Ecco a voi un disco che fa incazzare. E ora vi spiegherò perché.
Premessa necessaria: io sono tra quelli che non negano a Pino Daniele un luminosissimo passato, anzi: dal 1978 al 1985 il chitarrista napoletano è stato una delle realtà più interessanti del panorama nazionale, capace com'era di mischiare la tradizione partenopea, il blues, l'avanguardia jazz-fusion e il cantautorato puro. In sostanza, per il sottoscritto, da quando, dopo il lontanissimo e bellissimo "Ferry Boat", sono stati abbandonati i testi intelligenti e profondi in dialetto per lasciare spazio a solenni banalità in italiano, il sogno di una strada musicale nuova e tutta italiana è stata definitivamente cestinata.

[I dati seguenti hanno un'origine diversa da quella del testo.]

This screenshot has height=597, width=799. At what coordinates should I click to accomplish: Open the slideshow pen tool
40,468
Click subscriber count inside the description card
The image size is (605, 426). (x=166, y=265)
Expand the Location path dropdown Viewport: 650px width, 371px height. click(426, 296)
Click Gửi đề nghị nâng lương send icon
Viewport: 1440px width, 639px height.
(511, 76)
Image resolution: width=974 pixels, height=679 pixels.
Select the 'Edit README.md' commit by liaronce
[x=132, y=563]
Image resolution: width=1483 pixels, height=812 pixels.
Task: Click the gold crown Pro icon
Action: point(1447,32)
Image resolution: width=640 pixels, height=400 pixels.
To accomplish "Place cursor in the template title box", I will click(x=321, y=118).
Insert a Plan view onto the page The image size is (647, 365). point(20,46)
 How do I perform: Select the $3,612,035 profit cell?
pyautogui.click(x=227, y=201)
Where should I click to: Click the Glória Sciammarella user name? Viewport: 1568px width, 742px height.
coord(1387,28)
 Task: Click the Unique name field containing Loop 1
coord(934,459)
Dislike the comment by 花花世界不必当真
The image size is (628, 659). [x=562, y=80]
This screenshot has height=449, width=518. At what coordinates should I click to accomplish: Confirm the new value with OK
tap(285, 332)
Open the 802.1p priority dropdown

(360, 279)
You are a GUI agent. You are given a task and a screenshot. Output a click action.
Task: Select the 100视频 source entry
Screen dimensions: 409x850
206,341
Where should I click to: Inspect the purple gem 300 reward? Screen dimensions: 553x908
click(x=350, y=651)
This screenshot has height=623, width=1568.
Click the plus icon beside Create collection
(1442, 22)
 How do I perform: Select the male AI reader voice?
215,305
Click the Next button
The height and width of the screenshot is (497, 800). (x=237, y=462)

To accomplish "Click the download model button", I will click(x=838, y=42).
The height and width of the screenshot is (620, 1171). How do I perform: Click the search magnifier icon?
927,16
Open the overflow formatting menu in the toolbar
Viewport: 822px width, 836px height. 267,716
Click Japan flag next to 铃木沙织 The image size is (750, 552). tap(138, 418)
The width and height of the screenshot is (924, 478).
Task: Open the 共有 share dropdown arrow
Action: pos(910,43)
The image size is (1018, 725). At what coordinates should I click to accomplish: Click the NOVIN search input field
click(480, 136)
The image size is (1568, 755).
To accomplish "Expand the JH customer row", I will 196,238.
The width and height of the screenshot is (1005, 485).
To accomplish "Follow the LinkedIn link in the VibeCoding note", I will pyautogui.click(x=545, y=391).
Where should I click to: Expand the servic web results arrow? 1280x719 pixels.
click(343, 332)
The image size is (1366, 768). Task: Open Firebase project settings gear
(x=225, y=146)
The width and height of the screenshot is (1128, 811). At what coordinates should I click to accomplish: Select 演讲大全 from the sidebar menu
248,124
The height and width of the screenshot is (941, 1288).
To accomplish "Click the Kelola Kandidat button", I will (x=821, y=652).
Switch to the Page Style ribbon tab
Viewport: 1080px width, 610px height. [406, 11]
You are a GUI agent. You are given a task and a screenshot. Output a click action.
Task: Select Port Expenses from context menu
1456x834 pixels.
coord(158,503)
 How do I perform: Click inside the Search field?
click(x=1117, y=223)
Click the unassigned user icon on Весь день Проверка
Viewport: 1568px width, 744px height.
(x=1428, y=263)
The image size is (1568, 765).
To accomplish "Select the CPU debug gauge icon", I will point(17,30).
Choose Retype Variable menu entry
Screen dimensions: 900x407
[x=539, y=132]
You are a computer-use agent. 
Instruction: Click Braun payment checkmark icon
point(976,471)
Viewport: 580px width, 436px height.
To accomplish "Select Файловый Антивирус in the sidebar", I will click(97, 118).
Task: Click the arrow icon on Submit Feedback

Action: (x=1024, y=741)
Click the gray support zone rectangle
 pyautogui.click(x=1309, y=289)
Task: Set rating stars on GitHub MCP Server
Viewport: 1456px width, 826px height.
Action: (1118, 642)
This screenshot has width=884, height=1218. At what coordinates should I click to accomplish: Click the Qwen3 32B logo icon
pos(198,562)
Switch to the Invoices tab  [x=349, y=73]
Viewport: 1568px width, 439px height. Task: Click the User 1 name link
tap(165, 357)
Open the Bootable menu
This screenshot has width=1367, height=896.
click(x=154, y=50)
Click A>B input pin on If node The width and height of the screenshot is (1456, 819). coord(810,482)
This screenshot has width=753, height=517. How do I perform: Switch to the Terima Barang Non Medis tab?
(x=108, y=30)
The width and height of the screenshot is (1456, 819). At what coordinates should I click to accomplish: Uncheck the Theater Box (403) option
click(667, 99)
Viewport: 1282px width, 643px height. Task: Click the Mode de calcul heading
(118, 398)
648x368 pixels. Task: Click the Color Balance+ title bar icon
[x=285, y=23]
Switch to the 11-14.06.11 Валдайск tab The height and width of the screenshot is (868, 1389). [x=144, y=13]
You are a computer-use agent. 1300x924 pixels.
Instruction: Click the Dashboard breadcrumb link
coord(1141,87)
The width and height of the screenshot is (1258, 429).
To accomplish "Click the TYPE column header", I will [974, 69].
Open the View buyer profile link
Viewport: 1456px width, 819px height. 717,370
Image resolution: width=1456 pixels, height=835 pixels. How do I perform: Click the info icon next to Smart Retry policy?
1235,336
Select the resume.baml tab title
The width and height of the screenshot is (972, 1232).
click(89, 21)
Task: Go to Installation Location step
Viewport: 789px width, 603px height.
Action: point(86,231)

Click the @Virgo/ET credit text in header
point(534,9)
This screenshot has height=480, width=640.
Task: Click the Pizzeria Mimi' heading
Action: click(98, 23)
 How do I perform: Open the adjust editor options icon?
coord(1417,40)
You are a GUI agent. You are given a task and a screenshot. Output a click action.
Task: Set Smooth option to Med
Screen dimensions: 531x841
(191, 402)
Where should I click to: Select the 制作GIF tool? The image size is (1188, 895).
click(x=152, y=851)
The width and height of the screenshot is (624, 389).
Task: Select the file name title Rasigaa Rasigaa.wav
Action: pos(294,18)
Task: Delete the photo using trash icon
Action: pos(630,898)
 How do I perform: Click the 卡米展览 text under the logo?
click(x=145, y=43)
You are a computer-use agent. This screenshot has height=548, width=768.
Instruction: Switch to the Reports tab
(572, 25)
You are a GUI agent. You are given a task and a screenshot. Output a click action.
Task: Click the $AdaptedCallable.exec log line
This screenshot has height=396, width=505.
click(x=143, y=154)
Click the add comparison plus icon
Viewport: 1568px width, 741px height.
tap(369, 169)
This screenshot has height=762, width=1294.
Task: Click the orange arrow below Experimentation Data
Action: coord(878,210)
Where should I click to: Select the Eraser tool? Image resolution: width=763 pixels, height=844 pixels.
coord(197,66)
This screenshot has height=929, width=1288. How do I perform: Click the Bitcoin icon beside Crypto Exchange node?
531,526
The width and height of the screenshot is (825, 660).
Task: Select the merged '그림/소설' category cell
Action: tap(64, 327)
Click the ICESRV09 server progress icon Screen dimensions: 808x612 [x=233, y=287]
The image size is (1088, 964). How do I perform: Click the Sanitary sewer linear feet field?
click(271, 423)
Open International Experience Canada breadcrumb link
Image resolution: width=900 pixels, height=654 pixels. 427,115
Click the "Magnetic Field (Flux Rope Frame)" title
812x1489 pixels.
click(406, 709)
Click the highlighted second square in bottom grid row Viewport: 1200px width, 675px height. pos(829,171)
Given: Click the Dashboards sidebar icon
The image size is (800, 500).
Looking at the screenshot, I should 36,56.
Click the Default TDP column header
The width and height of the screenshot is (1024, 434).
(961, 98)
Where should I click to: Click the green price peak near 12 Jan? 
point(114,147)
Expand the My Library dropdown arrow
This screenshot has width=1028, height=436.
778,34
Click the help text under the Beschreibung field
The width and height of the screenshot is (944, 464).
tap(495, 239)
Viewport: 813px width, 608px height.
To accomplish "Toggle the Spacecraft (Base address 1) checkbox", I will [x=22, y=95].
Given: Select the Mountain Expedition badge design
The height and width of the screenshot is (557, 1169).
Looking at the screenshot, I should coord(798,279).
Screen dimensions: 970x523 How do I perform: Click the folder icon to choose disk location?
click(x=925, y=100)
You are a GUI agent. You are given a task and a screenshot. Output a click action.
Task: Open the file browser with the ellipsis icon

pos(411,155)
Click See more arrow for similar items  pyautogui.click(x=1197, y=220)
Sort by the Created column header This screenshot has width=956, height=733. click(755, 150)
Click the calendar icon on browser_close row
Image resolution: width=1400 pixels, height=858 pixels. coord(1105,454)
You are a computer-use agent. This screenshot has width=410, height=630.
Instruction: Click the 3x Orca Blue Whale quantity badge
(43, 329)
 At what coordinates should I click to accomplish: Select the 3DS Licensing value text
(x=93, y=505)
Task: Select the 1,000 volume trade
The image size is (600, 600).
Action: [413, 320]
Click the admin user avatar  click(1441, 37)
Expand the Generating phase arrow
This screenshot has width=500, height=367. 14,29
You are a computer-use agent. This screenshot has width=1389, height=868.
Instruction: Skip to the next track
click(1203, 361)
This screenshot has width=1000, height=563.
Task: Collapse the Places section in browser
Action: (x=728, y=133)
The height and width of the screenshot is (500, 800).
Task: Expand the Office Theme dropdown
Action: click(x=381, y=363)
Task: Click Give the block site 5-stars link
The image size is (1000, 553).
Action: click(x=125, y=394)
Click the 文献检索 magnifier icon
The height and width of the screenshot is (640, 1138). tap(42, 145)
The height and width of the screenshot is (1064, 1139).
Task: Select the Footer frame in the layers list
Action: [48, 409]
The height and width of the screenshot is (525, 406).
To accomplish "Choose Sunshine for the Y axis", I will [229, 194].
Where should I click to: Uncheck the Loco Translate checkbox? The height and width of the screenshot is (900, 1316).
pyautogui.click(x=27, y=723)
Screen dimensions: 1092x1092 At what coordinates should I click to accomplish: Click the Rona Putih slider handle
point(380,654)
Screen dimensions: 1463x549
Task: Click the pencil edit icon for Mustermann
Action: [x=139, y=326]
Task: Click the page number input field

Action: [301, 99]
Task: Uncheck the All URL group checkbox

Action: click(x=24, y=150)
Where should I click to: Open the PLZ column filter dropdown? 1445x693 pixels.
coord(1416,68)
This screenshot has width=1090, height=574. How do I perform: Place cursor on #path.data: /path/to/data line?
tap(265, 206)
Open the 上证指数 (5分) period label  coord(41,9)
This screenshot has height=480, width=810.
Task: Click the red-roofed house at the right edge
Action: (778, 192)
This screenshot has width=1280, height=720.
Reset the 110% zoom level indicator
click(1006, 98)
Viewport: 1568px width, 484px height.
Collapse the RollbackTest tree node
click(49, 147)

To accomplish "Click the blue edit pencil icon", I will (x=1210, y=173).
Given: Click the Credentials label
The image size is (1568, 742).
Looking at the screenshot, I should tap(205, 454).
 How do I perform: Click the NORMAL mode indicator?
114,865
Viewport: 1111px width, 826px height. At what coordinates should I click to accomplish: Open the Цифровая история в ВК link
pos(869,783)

Da lì in poi si sono alternati prodotti appena sufficienti, sicuramente insufficienti, ed altri con qualche lampo di grandezza o con qualche spallata d'imbarazzo.
Oggi esce questo dischino brevissimo, poco più di trenta minuti (qualcuno che sa i preliminari di psicologia deve avergli suggerito che le persone perdono attenzione dopo mezz'ora...), e che per questo non costa certo meno – ma sarebbe un altro discorso non da fare ora e qui... - che alterna le solite banalità a qualche piccolo lampo che potrebbe far sospettare che il grande Pino alberga sempre lì, da qualche parte e certamente nascosto bene, ma senz'altro vivo.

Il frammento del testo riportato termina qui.